The mechanisms of trauma in post-9/11 literature

Riccardo Gramantieri


The terrorist attack of 11 September 2001 was a momentous event that marked contemporary history. For many people it was the ultimate traumatic event, and as such it was able to arouse representation, in addition to bring to mind memories and fears, which were believed to be forgotten or related to distant moments of our history.

During the following decade, the account of the events of Ground Zero was such an emotional literary topos for many Anglo-American writers that critics coined the term post-9/11 literature to indicate a series of novels that, directly or indirectly, describe the feeling of loss, terror and catastrophe ascribable to the event. Taken as a whole, as a single narrative corpus, in the progression of works that make up this new literary genre one can identify an analogy with the reactions that gradually manifest themselves in a person who has suffered a trauma or a loss.
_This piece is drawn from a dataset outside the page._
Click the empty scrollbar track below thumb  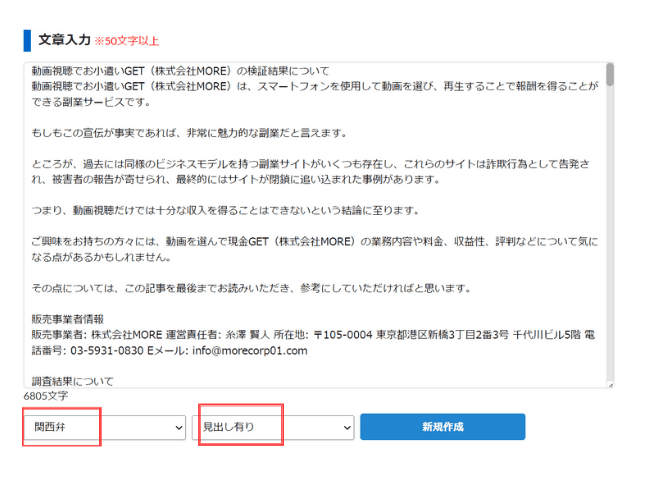(x=610, y=250)
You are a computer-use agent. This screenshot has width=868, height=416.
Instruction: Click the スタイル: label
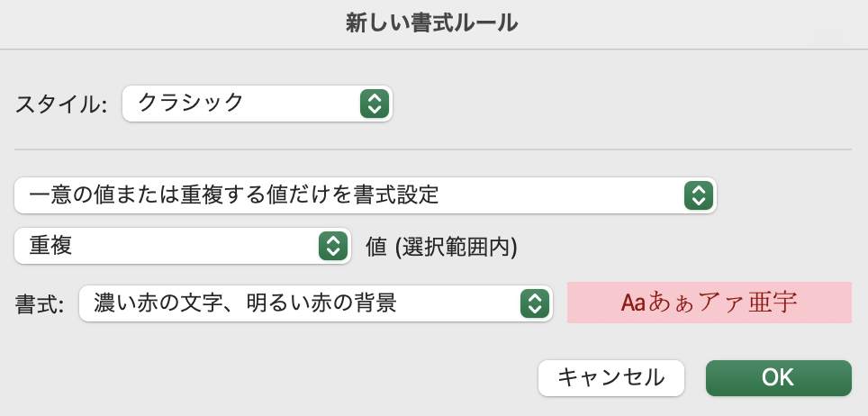(x=61, y=104)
The narrative representations of the destruction of the Twin Towers seem to follow the same phases of the reactions to trauma identified in various areas by psychologists such as Kübler-Ross, Drotar and Moses.

The purpose of this study is to show how, during the decade following the events of 9/11, Anglo-American writers reacted, writing their works, with the same mechanisms with which common folks react upon being given tragic news.


Ground Zero, literature, mourning; object-relations; trauma; September 11, 2001.